Il mercato del lavoro per i giovani in Svizzera è il migliore tra quelli dei Paesi rilevati dallo specifico indice dell’istituto KOF.

immagine

Nel 2013 – l’ultimo dato disponibile – la Svizzera ha ottenuto un indice di 5,66 su una scala da 1 a 7. Questo è leggermente superiore a quello ottenuto nel 2012 (5,63). Il punteggio è stato il migliore registrato tra i Paesi con statistiche sufficientemente ampie (valori disponibili per almeno 9 indicatori). Questo dato conferma le buone condizioni generali per i giovani sul mercato del lavoro svizzero. In termini di «condizioni di lavoro», la situazione della Svizzera si dimostra la migliore di tutta l’Unione europea.

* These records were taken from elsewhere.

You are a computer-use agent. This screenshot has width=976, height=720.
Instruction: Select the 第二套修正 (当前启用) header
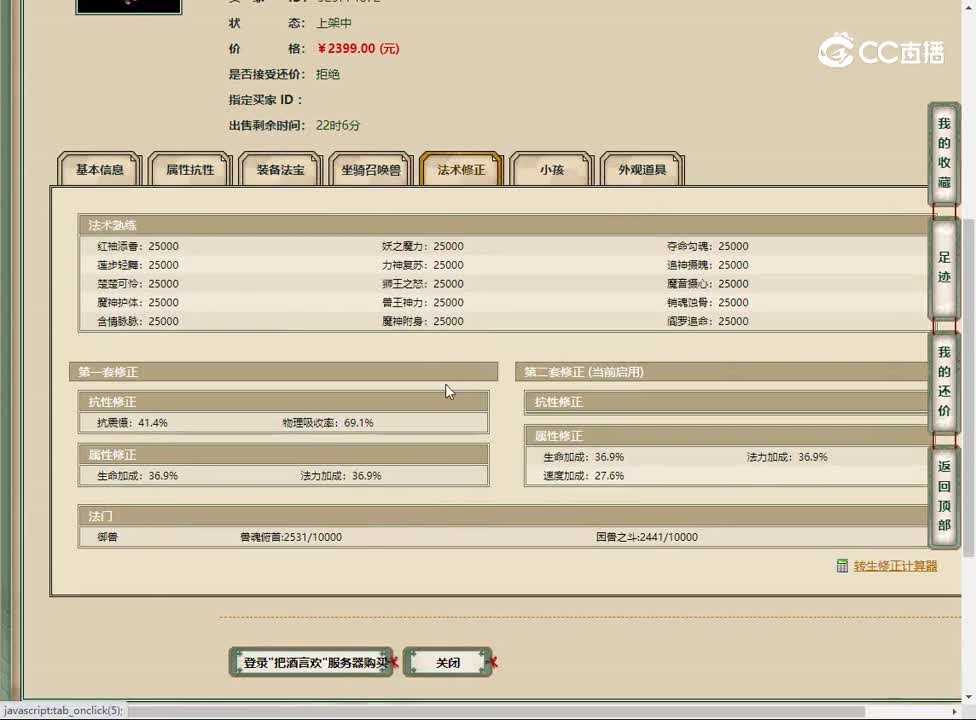tap(720, 372)
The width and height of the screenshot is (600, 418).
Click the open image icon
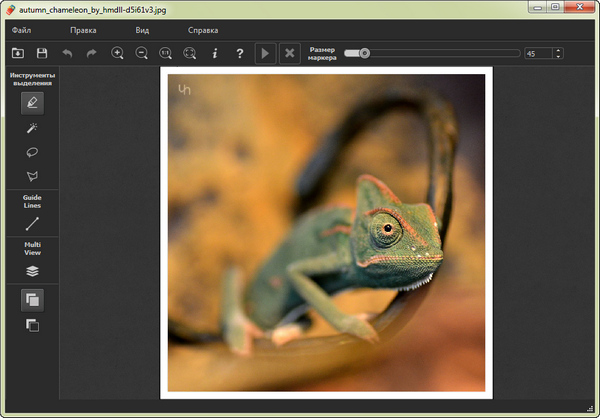18,53
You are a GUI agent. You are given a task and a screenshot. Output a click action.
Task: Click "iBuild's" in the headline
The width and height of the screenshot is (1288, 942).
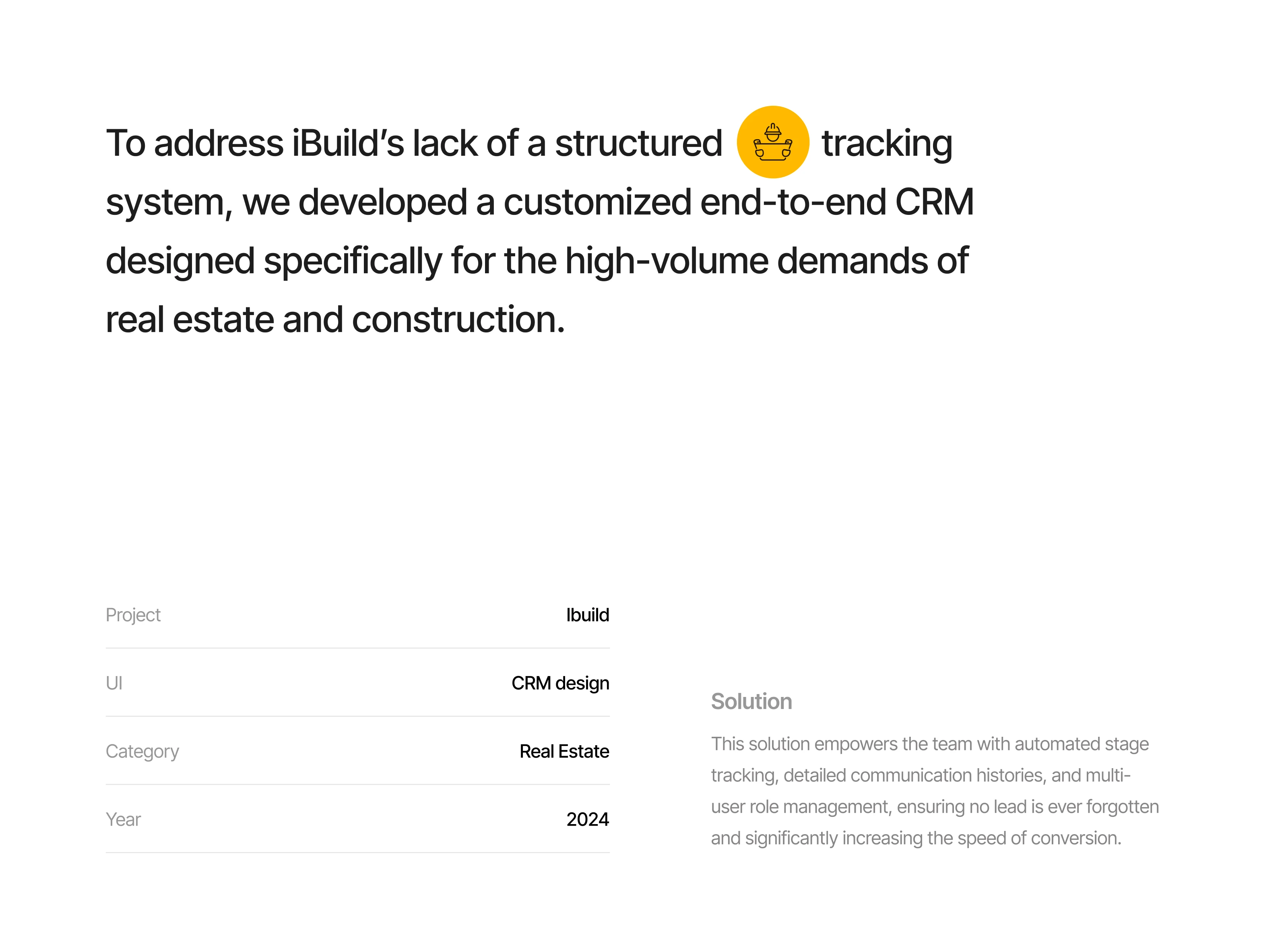(348, 143)
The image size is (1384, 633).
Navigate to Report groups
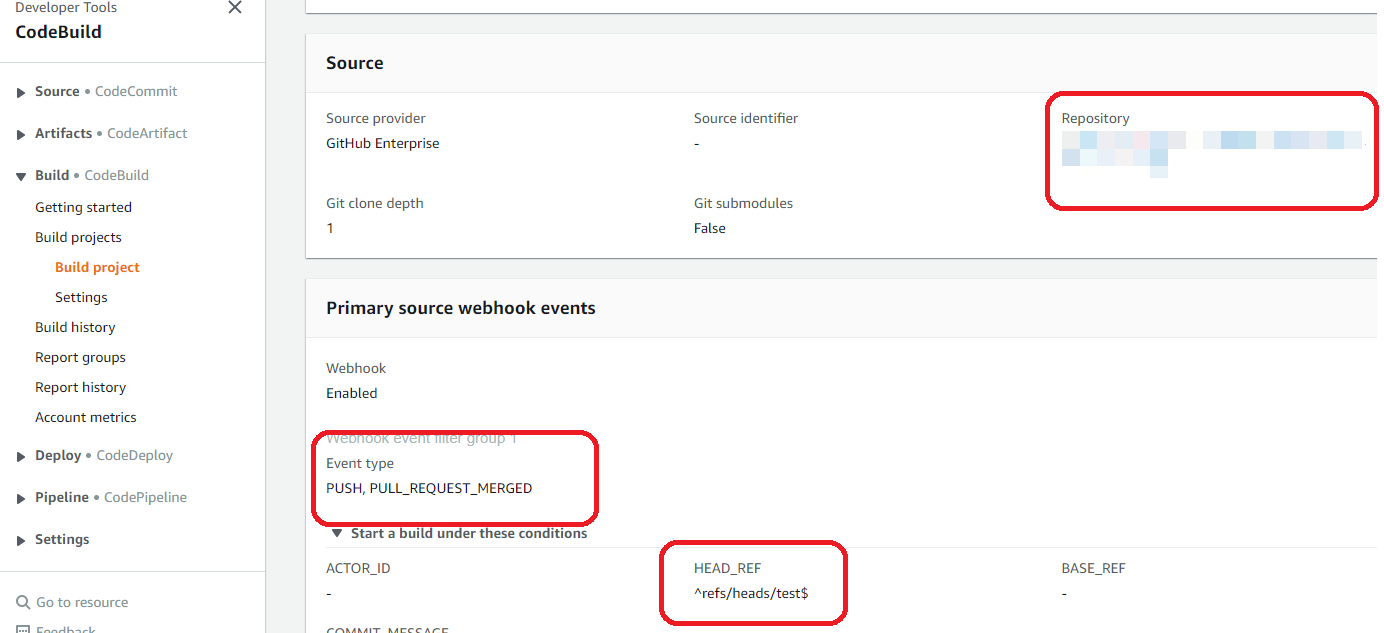tap(80, 357)
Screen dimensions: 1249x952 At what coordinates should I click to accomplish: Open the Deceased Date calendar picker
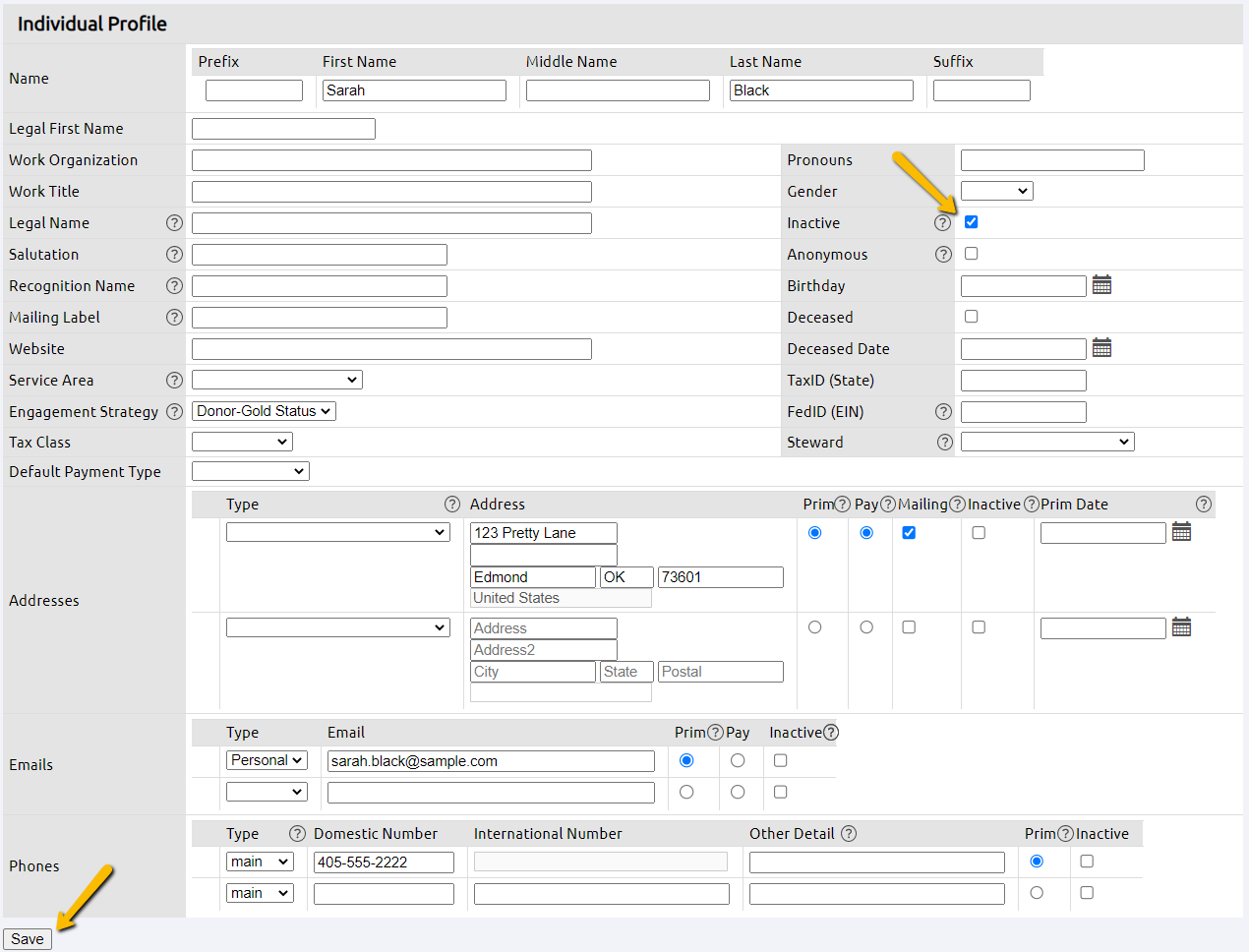pos(1101,347)
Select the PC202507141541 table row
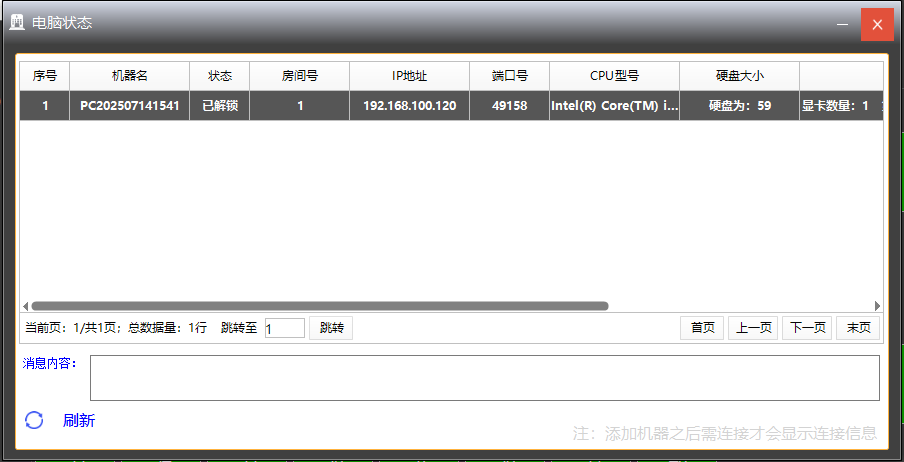The height and width of the screenshot is (462, 904). [x=130, y=106]
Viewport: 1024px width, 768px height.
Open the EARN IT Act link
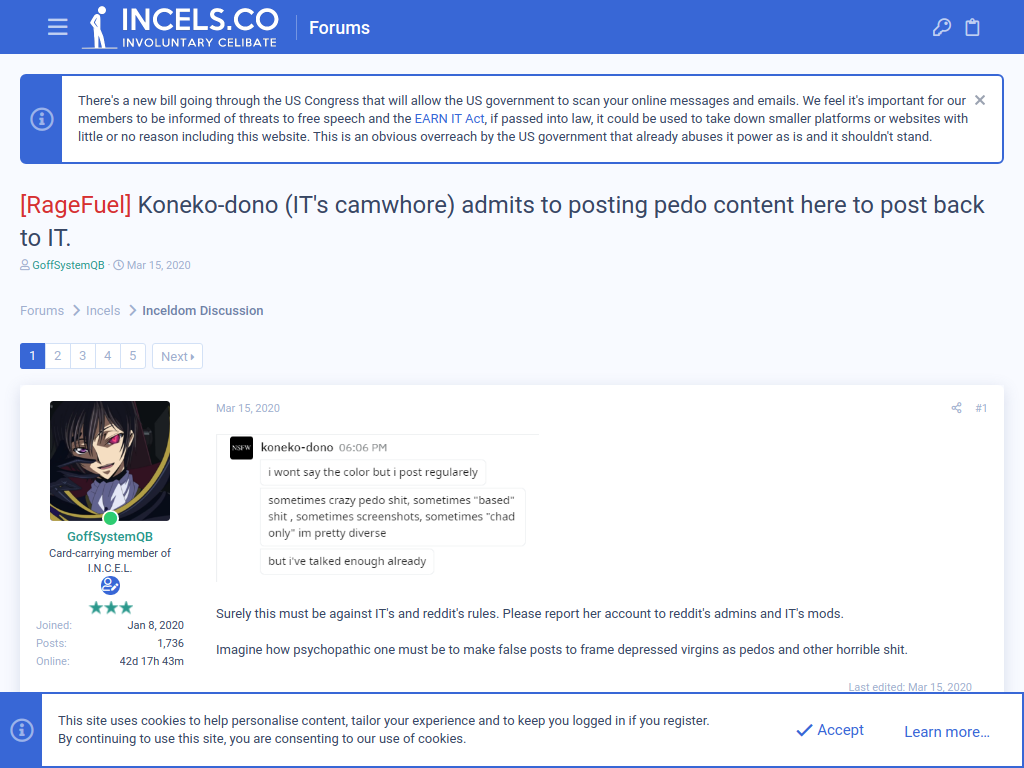[449, 118]
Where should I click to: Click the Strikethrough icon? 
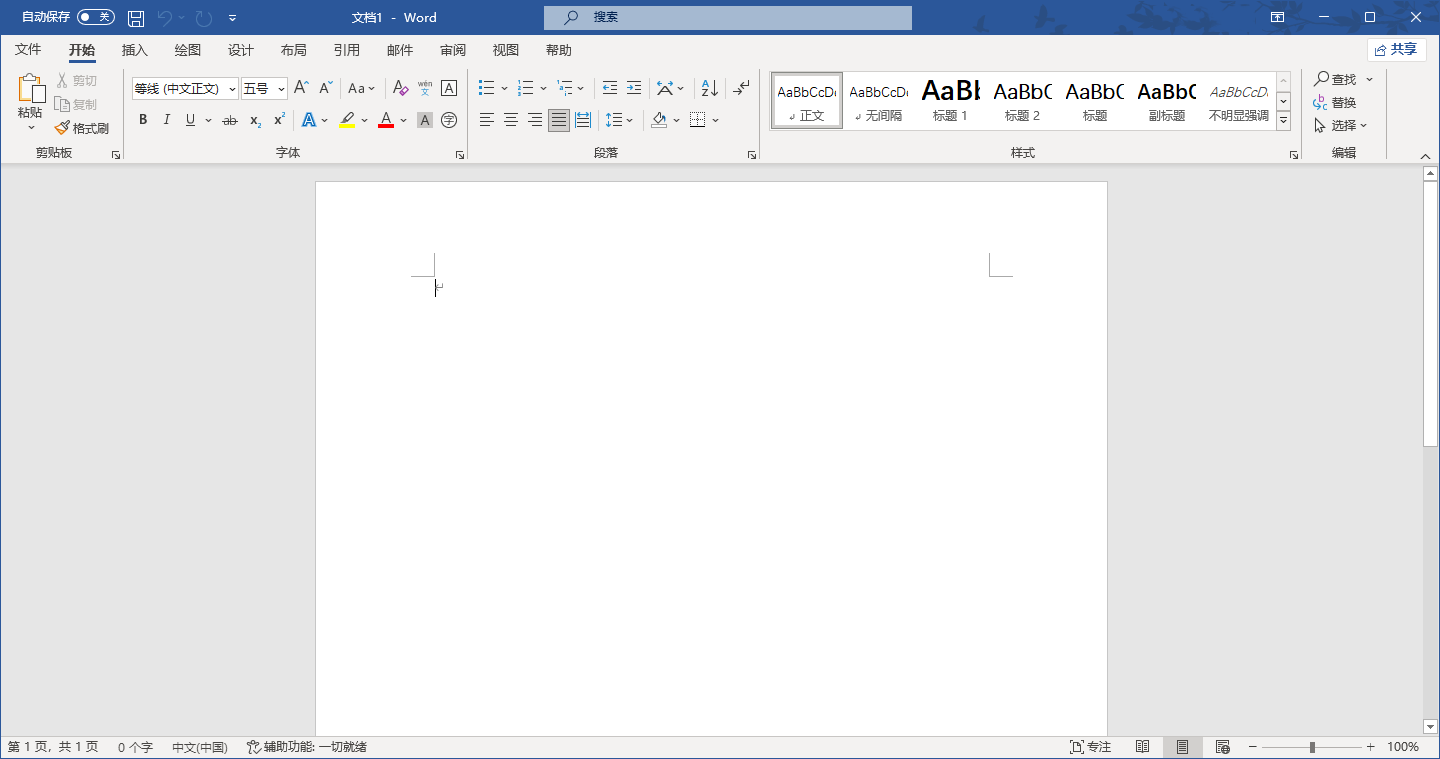(x=229, y=120)
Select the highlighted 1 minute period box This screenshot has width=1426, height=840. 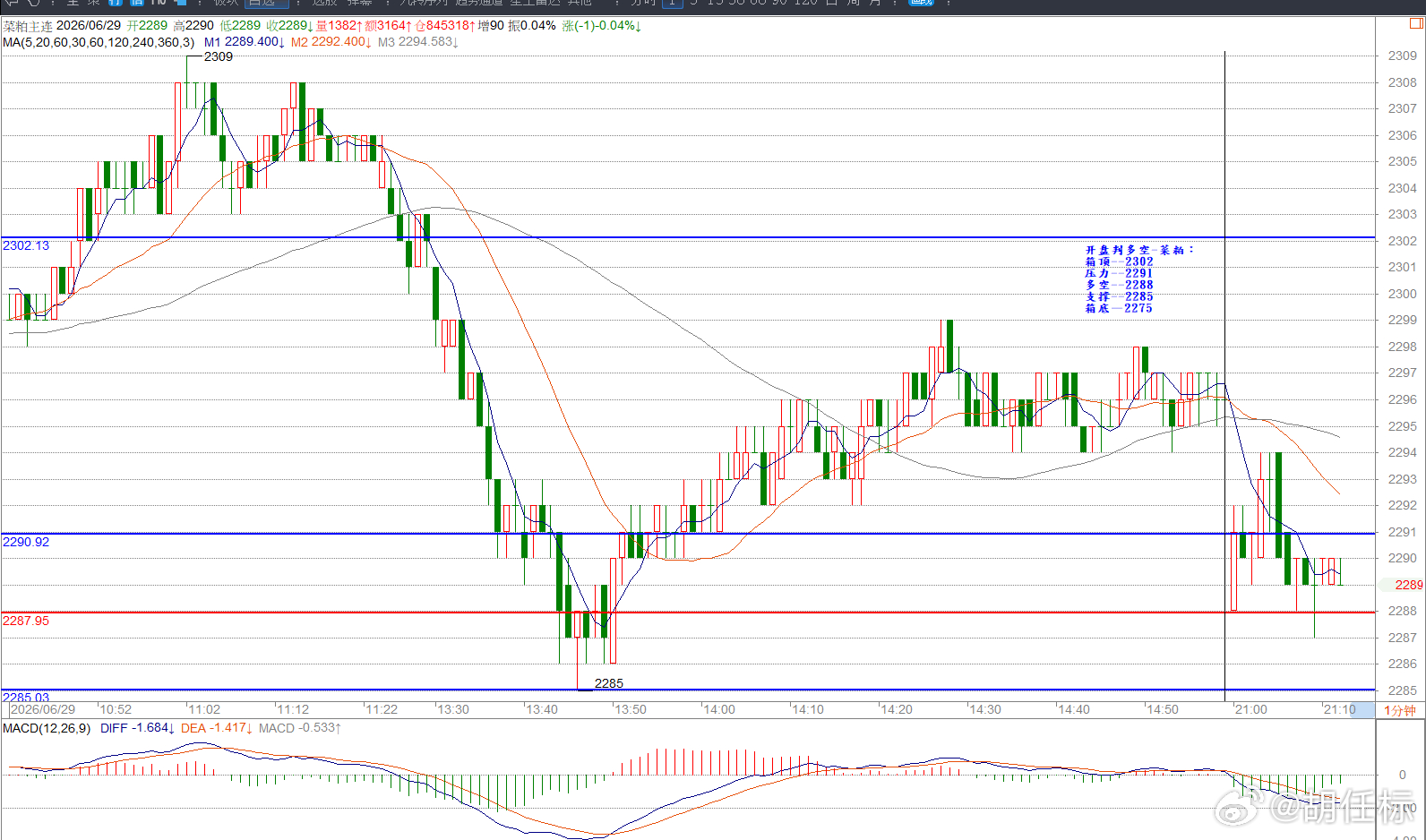click(672, 3)
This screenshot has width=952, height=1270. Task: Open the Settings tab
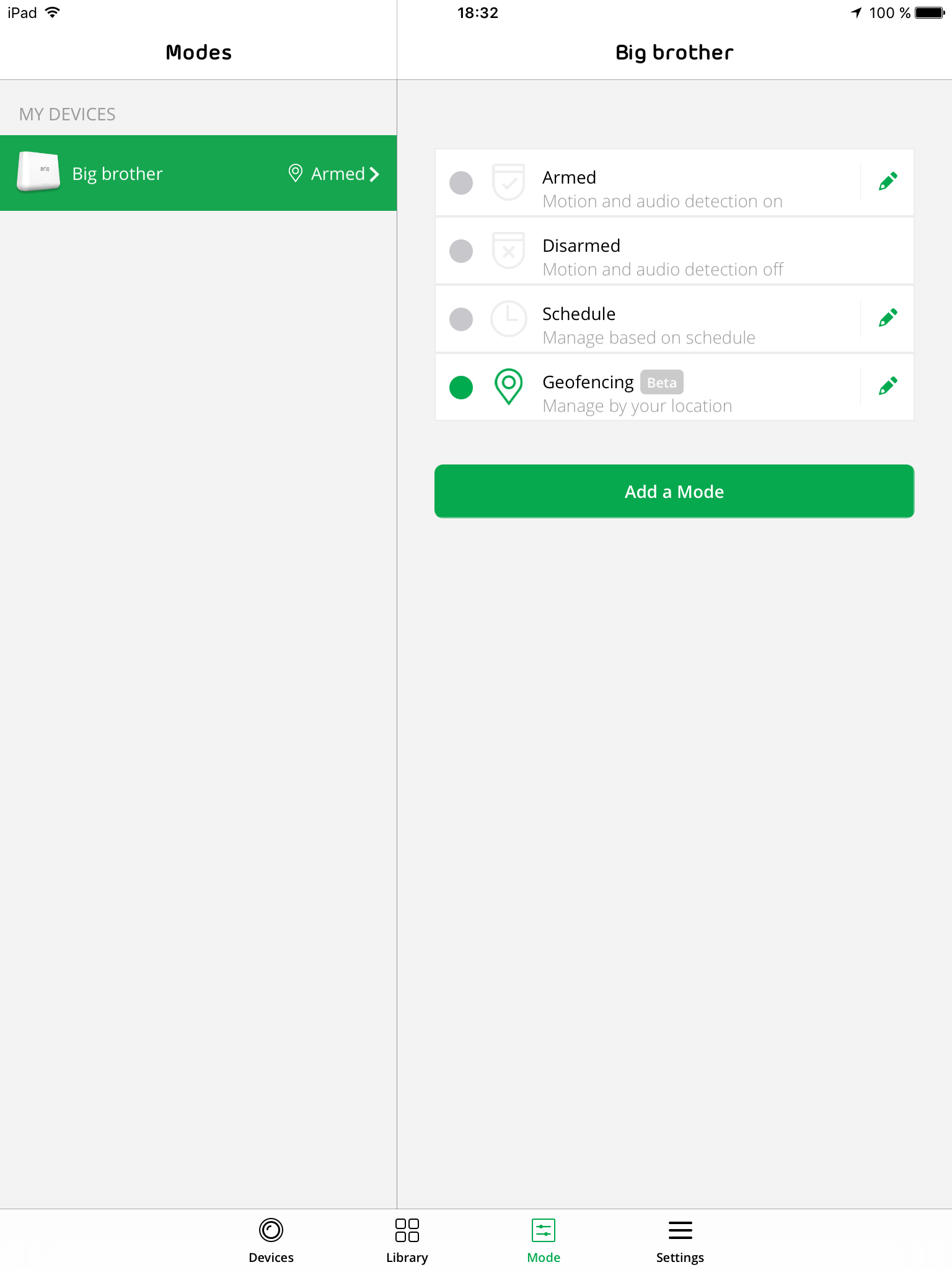point(680,1240)
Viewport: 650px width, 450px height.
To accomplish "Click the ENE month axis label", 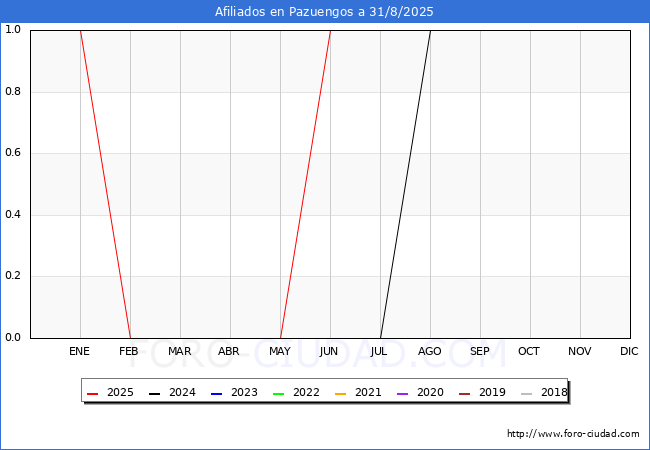I will click(x=79, y=351).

Tra i Paesi con almeno nove indicatori, la Danimarca, la Germania e l’Austria si piazzano subito dietro la Svizzera. In questi Paesi, l’indice è migliorato tra il 2012 e il 2013 e ha ridotto il gap con la Svizzera.

La situazione dei giovani nel mercato del lavoro è leggermente peggiorata invece per quanto riguarda l’Olanda.

I valori ottenuti per il 2013 mostrano un miglioramento del tasso di incidenza di «part-time involontario», «orari di lavoro atipici» e del rischio di essere poveri mentre si lavora.

Vale la pena ricordare che tutti i valori sono ora disponibili per la Svizzera, mentre solo nove indicatori sono stati presi in considerazione nell’elaborazione precedente dell’indice KOF. Questa migliore copertura può anche causare lievi divergenze rispetto ai risultati 2012.

L’indice KOF del mercato del lavoro giovanile descrive la situazione nel mercato del lavoro secondo un approccio multidimensionale. L’analisi prende in considerazione oltre alle condizioni di lavoro, la formazione e la facilità di accesso al mercato del lavoro.